Vorliegender Text:
# Zugriff über ODBC-Schnittstelle von Windows auf Lotus Notes-Datenbank



## cheeZy (11. Dezember 2008)

Hi zusammen,
wie der Titel schon verrät möchte ich auf eine Lotus Notes-Datenbank zugreifen. Die Daten sollen in Access eingelesen werden.
Dazu habe ich als ersten Schritt mal versucht, eine ODBC-Verbindung zu der Datenbank zu erstellen. Vorweg noch, mache das alles zum ersten Mal ^^
Erstes Problem: Die Datenbanken sind auf Linux Servern. Ist das ein Problem?
Nächstes Problem, wo ich mir noch weniges sicher bin, ob es eins ist: Ich arbeite an einem Laptop, auf dem kein Lotus Notes installiert ist.
Einen ODBC-Treiber von Lotus habe ich aber und zwar Lotus NotesSQL Driver (*.nsf) (gibt bestimmt auch nur den..)
Dann habe ich die Verbindung konfiguriert (siehe Anhang: ODBC-Verbindung).

Gegebenes Material:
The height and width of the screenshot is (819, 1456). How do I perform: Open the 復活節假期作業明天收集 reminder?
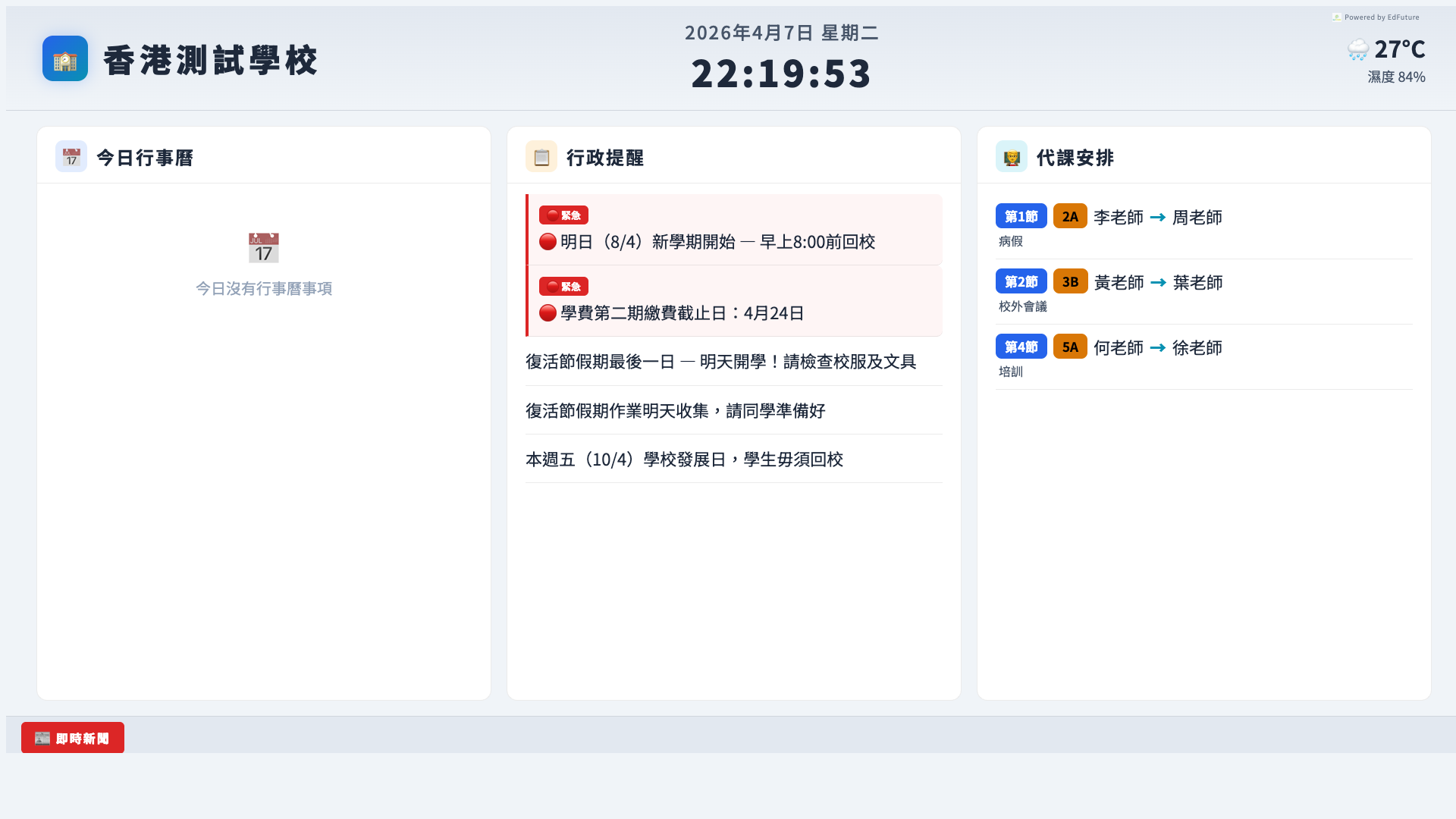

Aufgabenstellung: Welcher ODBC-Treiber von Lotus ist laut dem Forumsbeitrag zum ODBC-Zugriff auf Lotus Notes vorhanden?

Lösung: Der Lotus NotesSQL Driver (*.nsf).